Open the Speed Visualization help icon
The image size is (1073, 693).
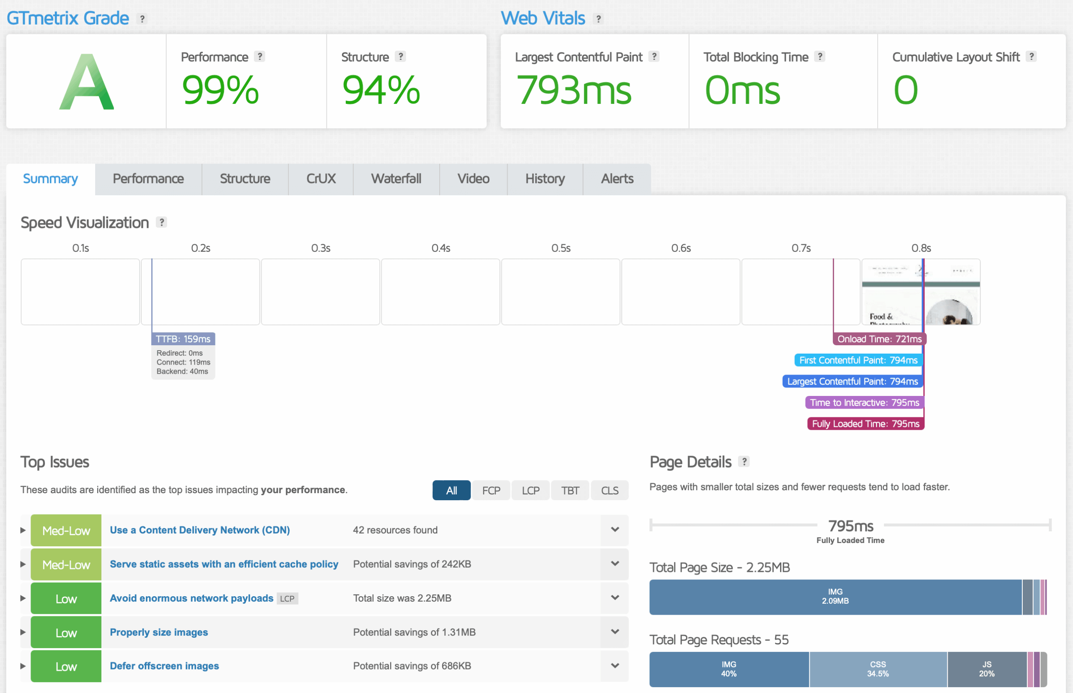162,222
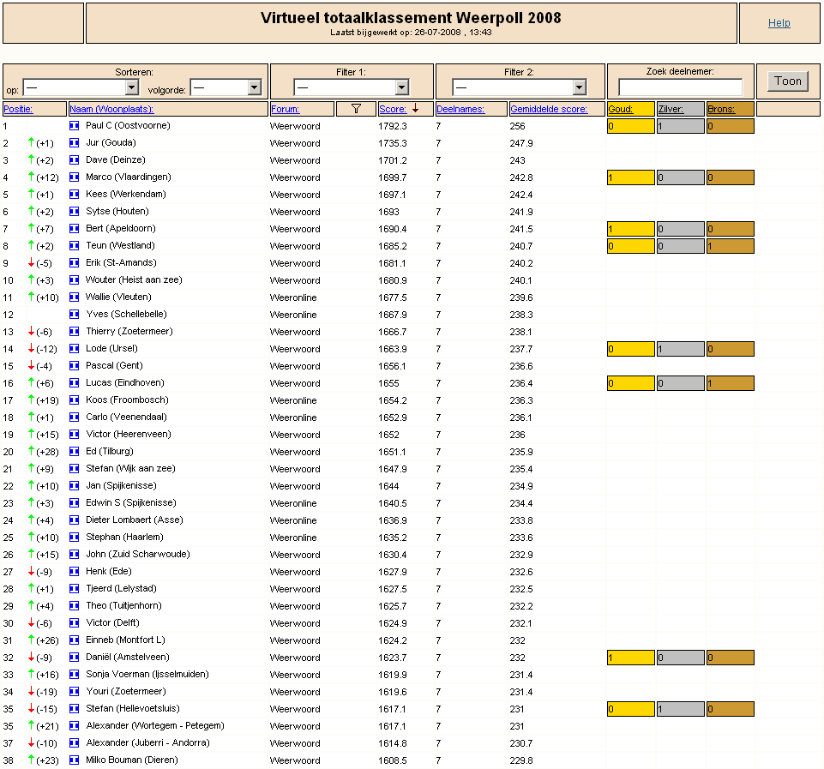Expand the Filter 1 dropdown
The height and width of the screenshot is (769, 824).
pyautogui.click(x=352, y=87)
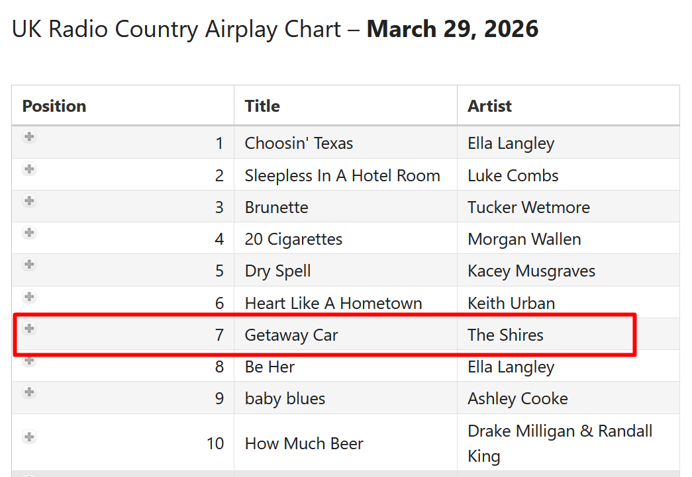This screenshot has height=477, width=692.
Task: Expand the highlighted Getaway Car row
Action: coord(28,328)
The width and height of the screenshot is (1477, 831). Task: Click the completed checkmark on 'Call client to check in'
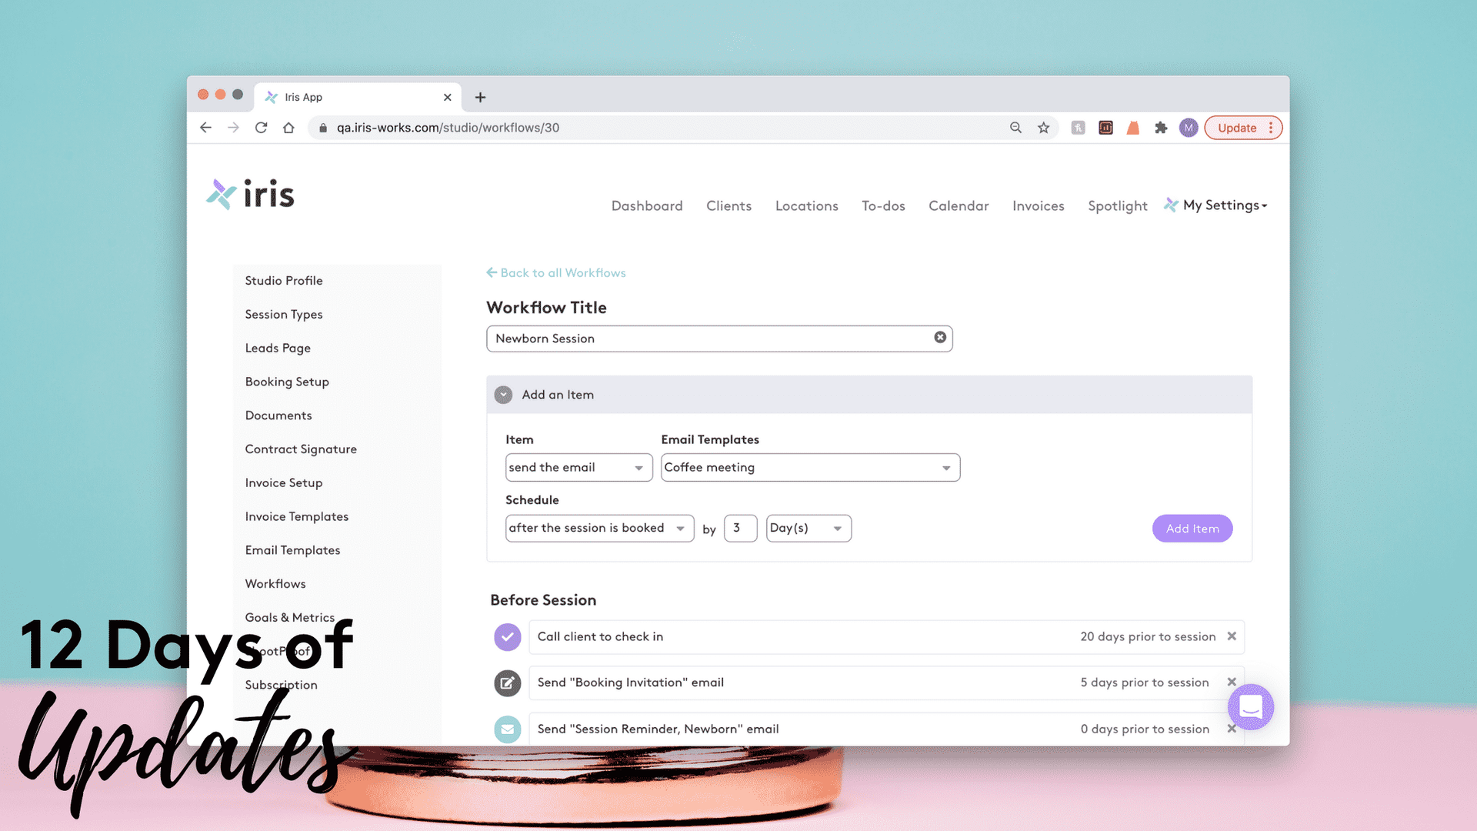point(506,636)
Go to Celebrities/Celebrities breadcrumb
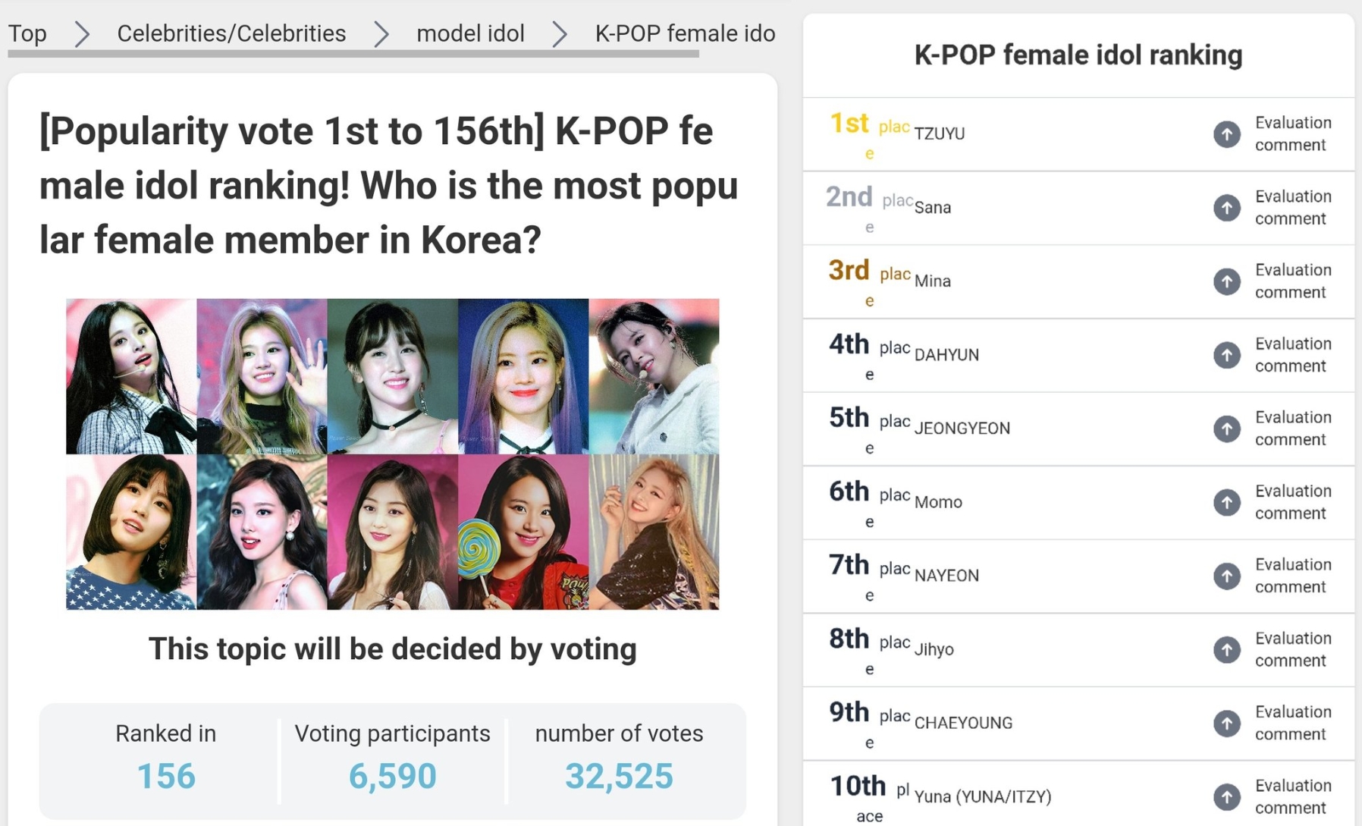Screen dimensions: 1362x826 coord(231,33)
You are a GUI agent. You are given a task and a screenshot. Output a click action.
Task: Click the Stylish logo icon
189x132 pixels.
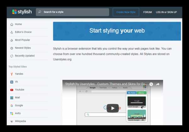coord(14,12)
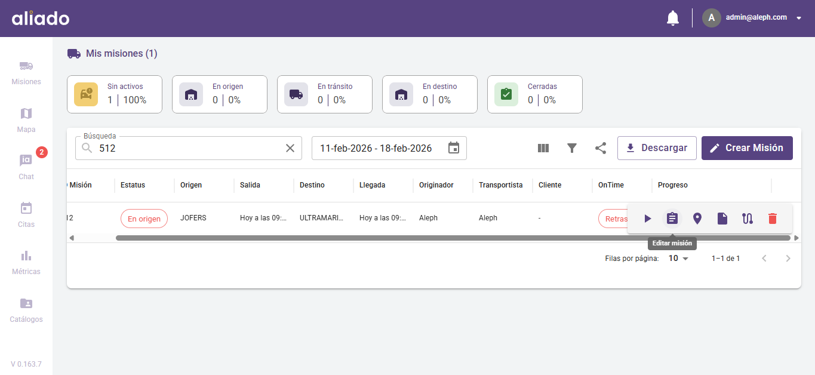Image resolution: width=815 pixels, height=375 pixels.
Task: Open calendar date range picker
Action: (454, 148)
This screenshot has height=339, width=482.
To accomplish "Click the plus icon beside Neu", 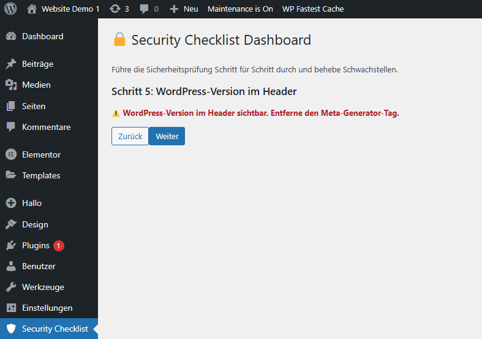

• • • • •

BRIEF
Put every line of the material above into a Markdown table with a Row column for the line number and a Text column for the line, skipping blank lines. Leave the pictures out of the table.

THE ANSWER
| Row | Text |
|---|---|
| 1 | Open the Speed Visualization help icon |
| 2 | The image size is (1073, 693). |
| 3 | 162,222 |
| 4 | Expand the Filter 1 dropdown |
| 5 | The height and width of the screenshot is (769, 824). |
| 6 | pyautogui.click(x=352, y=87) |
| 7 | This screenshot has height=477, width=692. |
| 8 | Task: Expand the highlighted Getaway Car row |
| 9 | Action: coord(28,328) |
| 10 | The width and height of the screenshot is (1477, 831). Task: Click the completed checkmark on 'Call client to check in' |
| 11 | point(506,636) |
| 12 | Go to Celebrities/Celebrities breadcrumb |
| 13 | Screen dimensions: 1362x826 coord(231,33) |
| 14 | You are a GUI agent. You are given a task and a screenshot. Output a click action. |
| 15 | Task: Click the Stylish logo icon |
| 16 | 189x132 pixels. |
| 17 | coord(14,12) |
| 18 | Image resolution: width=815 pixels, height=375 pixels. |
| 19 | Task: Open calendar date range picker |
| 20 | Action: (454, 148) |
| 21 | This screenshot has height=339, width=482. |
| 22 | To accomplish "Click the plus icon beside Neu",  |